Sin filosofía, como dijo el filósofo Enrique Dussel, «se formarían profesionales aptos para “apretar botones” de máquinas que no podrían desmontar ni inventar para que fueran las adecuadas para una sociedad más equitativa. Serían autómatas al servicio del mejor postor sin ninguna conciencia crítica, ni creadora ni ética». Lo que se sigue necesitando es esa actitud de sana rebeldía, de actitud crítica, de irreverencia con los poderes y las buenas costumbres. ¿Qué otra cosa, si no, es la filosofía? Filosofemos para transformar esta agobiante realidad que nos ata, injusta, violenta, hipócritamente moralista. No le tengamos miedo a la palabra: filosofar no significa sólo contemplación improductiva. Filosofemos a martillazos, como quería Nietzsche, filosofemos para perder el miedo. En relación a esta maravillosa aventura de pensar, de ser rebeldes en las ideas, nuestro peor enemigo, por cierto, no es externo, no es el sistema capitalista ni el imperialismo, no es la burocracia o la mediocridad, ni la falta de presupuesto o la posibilidad de caer en manos del torturador; nuestro principal enemigo es el miedo que llevamos dentro, el miedo a desembarazarnos de los prejuicios.

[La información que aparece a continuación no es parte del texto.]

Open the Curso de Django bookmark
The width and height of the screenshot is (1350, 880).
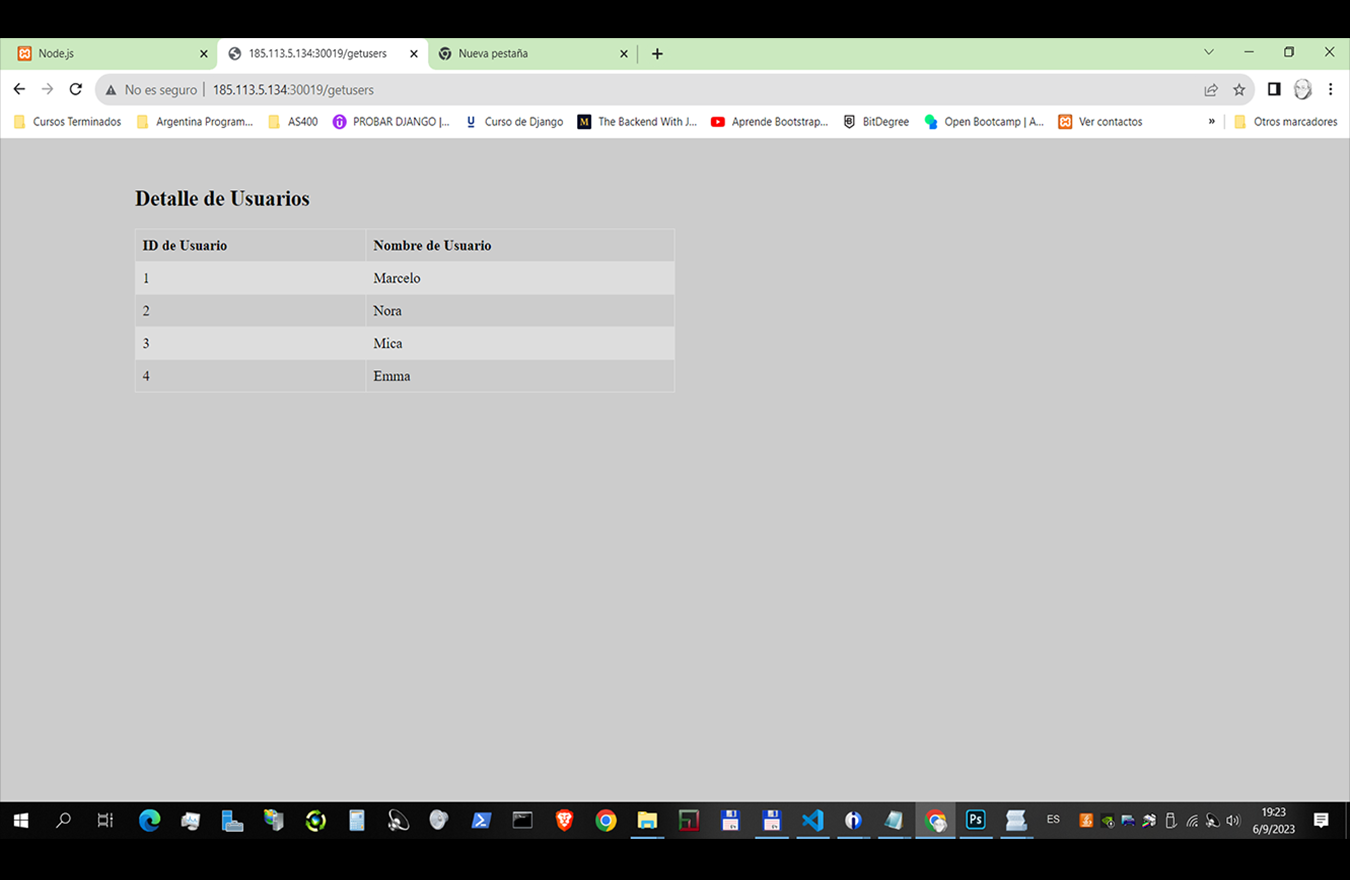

«Las religiones no son más que un conjunto de supersticiones útiles para mantener bajo control a los pueblos ignorantes», pudo decir con la mayor valentía un pensador como Giordano Bruno en el seno mismo de la institución religiosa, a la sazón unos de los principales poderes del mundo cuando él lo formuló, siendo él mismo un religioso. Era, en definitiva, un filósofo. Y aunque eso le valió la condena a la hoguera, su enseñanza, su actitud, su búsqueda apasionada por la verdad es lo que nos debe quedar como síntesis de lo que significa la filosofía, la sana irreverencia, la rebeldía como actitud constructiva, crítica, propositiva, en definitiva. Eso fue lo que le permitió decir en la cara a sus jueces: «tembláis más vosotros al anunciar esta sentencia que yo al recibirla». La historia se escribe con actitudes como la de Giordano Bruno. ¡Eso es la filosofía!, aunque algún pusilánime pueda decir que lo que el mundo necesita son «técnicos eficientes y que no se metan en política, bien portados y con el pelo corto» (y si son mujeres: ¿que lleguen virgen al matrimonio?).
De eso se trata entonces: aunque se la quiera maniatar, amansar, presentar en formato light –tan a la moda hoy día, en que todo es light–, la filosofía, la pasión por la pregunta que da cuenta del sistema, que explica lo universal, la interrogación por el sentido general de las cosas, por uno mismo, por nuestros límites, sigue siendo tal vez la mayor aventura humana. «En momentos de crisis –dijo un gran pensador como Einstein– sólo la imaginación es más importante que el conocimiento». Sin pregunta crítica seguiríamos aún en las cavernas (en sentido literal y en el sentido del mito platónico de La República). Aunque estemos inundados de libros de autoayuda, no todo está perdido, pues como dijera un gran pensador italiano, que se salvó de la hoguera de la Inquisición por hacer como que no pensaba (pero que pensaba, y mucho), Galileo Galilei: eppur si muove.